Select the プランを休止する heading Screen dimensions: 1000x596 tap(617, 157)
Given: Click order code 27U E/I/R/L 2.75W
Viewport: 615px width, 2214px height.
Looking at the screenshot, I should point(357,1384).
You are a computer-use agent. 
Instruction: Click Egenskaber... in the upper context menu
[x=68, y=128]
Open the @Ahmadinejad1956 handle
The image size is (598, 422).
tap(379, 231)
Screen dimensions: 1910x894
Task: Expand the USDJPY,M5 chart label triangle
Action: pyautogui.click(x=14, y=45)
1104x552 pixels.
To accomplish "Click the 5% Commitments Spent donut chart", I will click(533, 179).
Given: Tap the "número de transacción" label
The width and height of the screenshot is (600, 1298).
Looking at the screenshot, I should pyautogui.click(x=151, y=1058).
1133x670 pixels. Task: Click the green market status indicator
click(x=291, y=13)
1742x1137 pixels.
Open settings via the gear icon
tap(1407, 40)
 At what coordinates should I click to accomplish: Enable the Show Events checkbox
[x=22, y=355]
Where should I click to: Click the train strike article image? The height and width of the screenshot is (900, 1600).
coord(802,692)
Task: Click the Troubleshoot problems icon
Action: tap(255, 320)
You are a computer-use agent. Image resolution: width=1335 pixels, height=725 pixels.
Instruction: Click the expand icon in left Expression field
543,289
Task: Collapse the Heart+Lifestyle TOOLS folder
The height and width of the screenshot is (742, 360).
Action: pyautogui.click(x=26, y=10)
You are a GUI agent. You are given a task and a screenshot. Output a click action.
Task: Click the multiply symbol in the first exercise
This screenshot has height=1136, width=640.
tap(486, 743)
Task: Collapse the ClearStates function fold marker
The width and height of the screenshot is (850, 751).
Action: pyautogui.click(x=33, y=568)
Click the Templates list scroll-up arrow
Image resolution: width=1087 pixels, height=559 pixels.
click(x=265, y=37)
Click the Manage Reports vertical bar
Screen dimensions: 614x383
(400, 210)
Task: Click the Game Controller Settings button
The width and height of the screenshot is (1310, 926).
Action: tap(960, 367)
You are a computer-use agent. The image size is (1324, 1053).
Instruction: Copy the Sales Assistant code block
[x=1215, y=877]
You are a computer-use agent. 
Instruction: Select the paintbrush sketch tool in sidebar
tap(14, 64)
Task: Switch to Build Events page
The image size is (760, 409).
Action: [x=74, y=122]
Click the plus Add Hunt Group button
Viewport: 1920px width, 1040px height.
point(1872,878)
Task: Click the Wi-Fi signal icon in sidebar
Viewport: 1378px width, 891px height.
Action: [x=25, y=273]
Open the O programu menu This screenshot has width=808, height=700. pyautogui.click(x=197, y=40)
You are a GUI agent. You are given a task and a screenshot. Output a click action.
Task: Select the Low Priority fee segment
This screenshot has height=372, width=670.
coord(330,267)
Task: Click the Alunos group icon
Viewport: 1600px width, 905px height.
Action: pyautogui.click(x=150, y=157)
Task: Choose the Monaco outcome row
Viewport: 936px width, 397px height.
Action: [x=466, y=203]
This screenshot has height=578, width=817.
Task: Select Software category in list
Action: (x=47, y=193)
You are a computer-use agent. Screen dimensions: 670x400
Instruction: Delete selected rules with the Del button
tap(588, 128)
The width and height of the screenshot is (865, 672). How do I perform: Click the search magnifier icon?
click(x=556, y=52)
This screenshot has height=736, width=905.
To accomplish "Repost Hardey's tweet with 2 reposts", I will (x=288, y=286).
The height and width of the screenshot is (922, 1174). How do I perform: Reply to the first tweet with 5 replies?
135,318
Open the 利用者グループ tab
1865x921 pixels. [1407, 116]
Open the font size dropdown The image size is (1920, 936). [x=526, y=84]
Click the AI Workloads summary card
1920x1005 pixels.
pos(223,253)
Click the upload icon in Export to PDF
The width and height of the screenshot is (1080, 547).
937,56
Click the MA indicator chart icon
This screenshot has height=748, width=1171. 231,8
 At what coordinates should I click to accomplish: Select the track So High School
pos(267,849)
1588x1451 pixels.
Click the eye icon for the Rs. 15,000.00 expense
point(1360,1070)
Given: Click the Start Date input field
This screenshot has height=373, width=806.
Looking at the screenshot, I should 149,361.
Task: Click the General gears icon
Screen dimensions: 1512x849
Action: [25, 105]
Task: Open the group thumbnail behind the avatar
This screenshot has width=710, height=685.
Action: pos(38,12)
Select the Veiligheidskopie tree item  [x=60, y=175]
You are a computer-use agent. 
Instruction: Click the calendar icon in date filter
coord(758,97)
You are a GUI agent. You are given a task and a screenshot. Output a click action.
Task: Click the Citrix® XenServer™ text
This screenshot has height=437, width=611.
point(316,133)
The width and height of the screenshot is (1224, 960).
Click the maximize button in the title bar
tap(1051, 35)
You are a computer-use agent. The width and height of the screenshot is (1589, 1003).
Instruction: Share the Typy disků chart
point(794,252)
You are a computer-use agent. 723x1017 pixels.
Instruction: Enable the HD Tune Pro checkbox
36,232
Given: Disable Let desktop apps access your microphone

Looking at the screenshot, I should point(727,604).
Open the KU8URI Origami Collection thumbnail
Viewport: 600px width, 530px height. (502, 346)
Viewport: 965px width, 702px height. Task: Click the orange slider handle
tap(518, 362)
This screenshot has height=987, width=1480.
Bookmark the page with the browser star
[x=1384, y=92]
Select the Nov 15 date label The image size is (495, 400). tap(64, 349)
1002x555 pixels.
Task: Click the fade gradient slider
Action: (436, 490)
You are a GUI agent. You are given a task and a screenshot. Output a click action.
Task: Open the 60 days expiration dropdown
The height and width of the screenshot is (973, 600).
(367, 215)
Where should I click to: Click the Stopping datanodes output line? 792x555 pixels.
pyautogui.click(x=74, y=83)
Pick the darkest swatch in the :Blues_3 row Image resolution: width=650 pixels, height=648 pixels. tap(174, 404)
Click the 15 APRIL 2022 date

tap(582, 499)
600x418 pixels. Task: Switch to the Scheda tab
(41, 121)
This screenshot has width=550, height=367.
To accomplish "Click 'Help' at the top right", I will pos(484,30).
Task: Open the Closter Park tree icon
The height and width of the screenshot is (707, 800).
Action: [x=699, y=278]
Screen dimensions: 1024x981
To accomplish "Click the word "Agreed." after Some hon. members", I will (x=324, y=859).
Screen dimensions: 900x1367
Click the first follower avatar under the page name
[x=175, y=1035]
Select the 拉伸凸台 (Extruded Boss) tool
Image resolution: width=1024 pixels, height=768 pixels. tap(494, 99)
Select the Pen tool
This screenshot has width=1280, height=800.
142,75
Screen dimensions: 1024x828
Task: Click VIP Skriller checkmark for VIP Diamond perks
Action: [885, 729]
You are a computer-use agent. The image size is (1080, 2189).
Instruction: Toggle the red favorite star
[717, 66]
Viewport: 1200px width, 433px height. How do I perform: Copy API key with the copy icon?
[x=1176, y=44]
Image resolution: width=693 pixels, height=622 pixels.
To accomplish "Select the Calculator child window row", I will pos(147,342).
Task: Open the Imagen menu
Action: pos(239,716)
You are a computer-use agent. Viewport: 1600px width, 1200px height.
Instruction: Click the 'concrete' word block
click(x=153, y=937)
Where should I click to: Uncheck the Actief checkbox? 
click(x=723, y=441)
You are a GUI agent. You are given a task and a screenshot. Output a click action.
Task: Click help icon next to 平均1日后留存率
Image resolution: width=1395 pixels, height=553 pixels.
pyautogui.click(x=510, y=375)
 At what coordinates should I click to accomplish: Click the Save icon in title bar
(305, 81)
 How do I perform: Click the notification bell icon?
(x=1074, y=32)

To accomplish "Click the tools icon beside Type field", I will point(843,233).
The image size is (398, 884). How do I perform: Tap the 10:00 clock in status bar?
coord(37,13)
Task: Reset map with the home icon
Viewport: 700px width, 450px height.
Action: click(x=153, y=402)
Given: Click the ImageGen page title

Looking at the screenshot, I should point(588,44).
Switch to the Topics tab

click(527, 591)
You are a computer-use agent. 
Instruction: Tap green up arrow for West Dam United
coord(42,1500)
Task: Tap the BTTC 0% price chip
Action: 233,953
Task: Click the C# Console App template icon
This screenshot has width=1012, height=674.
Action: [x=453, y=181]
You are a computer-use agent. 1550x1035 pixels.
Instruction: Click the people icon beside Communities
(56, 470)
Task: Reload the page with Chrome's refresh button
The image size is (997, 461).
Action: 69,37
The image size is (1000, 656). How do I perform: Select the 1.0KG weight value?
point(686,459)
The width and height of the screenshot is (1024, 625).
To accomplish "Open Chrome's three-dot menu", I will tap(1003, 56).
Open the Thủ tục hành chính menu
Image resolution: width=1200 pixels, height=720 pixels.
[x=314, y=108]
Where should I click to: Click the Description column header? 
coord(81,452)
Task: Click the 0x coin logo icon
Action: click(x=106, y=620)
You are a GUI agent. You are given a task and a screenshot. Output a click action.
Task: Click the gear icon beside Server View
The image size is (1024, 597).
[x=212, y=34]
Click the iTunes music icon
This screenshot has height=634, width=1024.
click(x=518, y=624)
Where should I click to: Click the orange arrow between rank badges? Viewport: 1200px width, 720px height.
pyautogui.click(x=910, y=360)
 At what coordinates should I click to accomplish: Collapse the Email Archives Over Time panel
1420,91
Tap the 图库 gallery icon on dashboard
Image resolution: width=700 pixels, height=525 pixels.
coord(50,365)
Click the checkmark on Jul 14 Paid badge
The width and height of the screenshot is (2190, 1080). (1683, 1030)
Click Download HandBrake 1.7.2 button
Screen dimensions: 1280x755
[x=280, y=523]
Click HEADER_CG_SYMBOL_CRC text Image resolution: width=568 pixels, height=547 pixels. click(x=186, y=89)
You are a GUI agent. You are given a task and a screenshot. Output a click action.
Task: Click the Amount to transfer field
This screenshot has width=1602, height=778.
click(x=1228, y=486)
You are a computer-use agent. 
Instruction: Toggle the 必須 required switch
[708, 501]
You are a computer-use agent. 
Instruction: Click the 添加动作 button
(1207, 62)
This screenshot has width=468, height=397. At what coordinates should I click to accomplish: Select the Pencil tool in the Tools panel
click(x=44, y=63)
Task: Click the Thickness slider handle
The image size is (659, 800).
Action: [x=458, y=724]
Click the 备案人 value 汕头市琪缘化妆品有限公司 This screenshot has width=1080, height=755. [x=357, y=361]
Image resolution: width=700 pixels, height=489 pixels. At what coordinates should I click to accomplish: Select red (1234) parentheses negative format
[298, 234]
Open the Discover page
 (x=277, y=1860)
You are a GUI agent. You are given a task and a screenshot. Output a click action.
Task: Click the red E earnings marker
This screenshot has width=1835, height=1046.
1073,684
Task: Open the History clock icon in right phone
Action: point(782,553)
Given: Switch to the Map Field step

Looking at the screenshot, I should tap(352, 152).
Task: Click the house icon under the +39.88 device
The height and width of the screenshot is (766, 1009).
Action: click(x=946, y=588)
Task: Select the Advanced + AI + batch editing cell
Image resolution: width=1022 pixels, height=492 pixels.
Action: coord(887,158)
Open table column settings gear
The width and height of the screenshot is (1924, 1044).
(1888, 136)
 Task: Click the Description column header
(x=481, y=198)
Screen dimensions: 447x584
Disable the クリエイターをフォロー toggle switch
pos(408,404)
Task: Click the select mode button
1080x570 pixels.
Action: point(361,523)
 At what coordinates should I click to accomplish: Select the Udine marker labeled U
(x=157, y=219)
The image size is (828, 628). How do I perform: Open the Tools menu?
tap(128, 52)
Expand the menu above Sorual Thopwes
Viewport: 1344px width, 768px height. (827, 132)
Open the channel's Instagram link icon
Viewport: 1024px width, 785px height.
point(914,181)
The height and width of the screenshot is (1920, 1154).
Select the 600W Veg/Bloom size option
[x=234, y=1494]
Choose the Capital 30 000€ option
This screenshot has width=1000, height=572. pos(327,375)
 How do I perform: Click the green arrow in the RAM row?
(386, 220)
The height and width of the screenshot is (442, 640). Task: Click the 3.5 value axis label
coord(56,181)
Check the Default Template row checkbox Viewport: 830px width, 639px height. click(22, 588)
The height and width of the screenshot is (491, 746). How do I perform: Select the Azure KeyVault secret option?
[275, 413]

**Problem description**
A faithful copy of the lines from the line containing "Disable the クリエイターをフォロー toggle switch" to the end of the data should be set down, both ends included, and nothing more.

**Exercise response**
Disable the クリエイターをフォロー toggle switch
pos(408,404)
Task: Click the select mode button
1080x570 pixels.
Action: point(361,523)
 At what coordinates should I click to accomplish: Select the Udine marker labeled U
(x=157, y=219)
The image size is (828, 628). How do I perform: Open the Tools menu?
tap(128, 52)
Expand the menu above Sorual Thopwes
Viewport: 1344px width, 768px height. (827, 132)
Open the channel's Instagram link icon
Viewport: 1024px width, 785px height.
point(914,181)
The height and width of the screenshot is (1920, 1154).
Select the 600W Veg/Bloom size option
[x=234, y=1494]
Choose the Capital 30 000€ option
This screenshot has width=1000, height=572. pos(327,375)
 How do I perform: Click the green arrow in the RAM row?
(386, 220)
The height and width of the screenshot is (442, 640). Task: Click the 3.5 value axis label
coord(56,181)
Check the Default Template row checkbox Viewport: 830px width, 639px height. click(22, 588)
The height and width of the screenshot is (491, 746). How do I perform: Select the Azure KeyVault secret option?
[275, 413]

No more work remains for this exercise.